The base as operator performs a compile-time cast. It is strictly used when the compiler can statically guarantee the cast will succeed, or to explicitly define the type of a literal. This applies to:
  • Upcasting: Casting a subclass instance to one of its superclasses.
  • Type Coercion / Literal Disambiguation: Forcing the compiler to infer a specific type for a literal or expression that could otherwise be inferred as multiple types.
  • Protocol Abstraction: Casting a concrete type to a protocol it explicitly conforms to.
  • Type Bridging: Converting between bridged Objective-C and Swift Foundation types.
import Foundation

class Animal {}
class Dog: Animal {}

// Upcasting
let specificDog = Dog()
let genericAnimal = specificDog as Animal

// Type Coercion / Literal Disambiguation
let floatingPointValue = 10 as Float
let emptyStringArray = [] as [String]

// Type Bridging
let swiftString = "Bridged"
let nsString = swiftString as NSString
Return type: The exact target type (Non-optional).
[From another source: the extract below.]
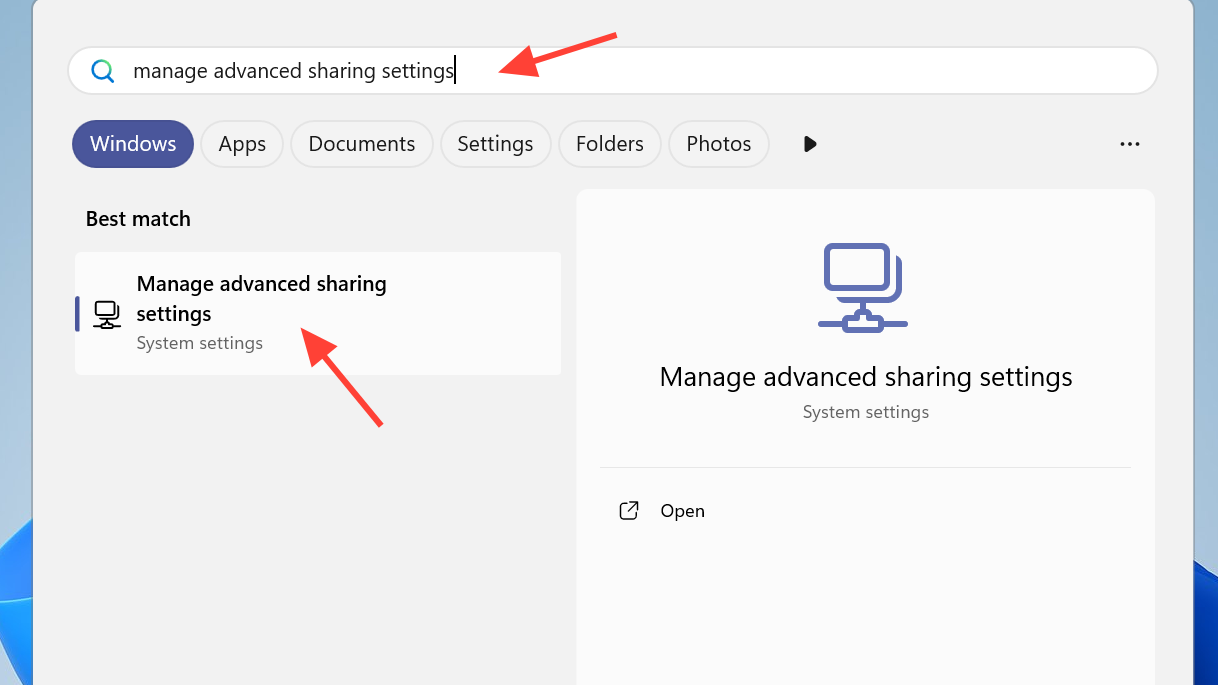This screenshot has height=685, width=1218.
Task: Show only Settings results
Action: (495, 144)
2. Conditional Downcast (as?)

The as? operator performs a runtime cast. It is used for downcasting—attempting to cast a superclass reference to a subclass type, or an Any/AnyObject reference to a specific concrete type. Because downcasting can fail if the underlying instance in memory is not of the target type, this operator wraps the result in an Optional.
class Vehicle {}
class Car: Vehicle {}

let unknownVehicle: Vehicle = Car()
let specificCar = unknownVehicle as? Car
Return type: Optional<TargetType>. Evaluates to nil if the runtime type of the expression is not compatible with the target type.

3. Forced Downcast (as!)

The as! operator performs a forced runtime cast. It is structurally identical to as? but implicitly force-unwraps the resulting optional. It instructs the compiler to bypass safety checks under the developer’s assertion that the underlying instance is strictly of the target type.
class Shape {}
class Circle: Shape {}

let unknownShape: Shape = Circle()
let specificCircle = unknownShape as! Circle
Return type: The exact target type (Non-optional). If the runtime type of the expression is not compatible with the target type, the program will trigger a fatal runtime error (trap) and crash.

Pattern Matching

The as operator is also utilized within pattern matching contexts, such as switch statements or catch blocks, to check the type of an expression and bind it to a constant or variable of that type in a single operation.
let unknownItem: Any = "Swift Documentation"

switch unknownItem {
case let text as String:
    print(text.uppercased())
case let number as Int:
    print(number + 1)
default:
    break
}

Operator Precedence and Associativity

The as, as?, and as! operators belong to the Casting Precedence group (CastingPrecedence).
  • Associativity: None.
  • Precedence: They have strictly higher precedence than the nil-coalescing operator (??), comparison operators (==, !=), and assignment operators (=). They have lower precedence than range formation operators (..., ..<) and arithmetic operators (+, *).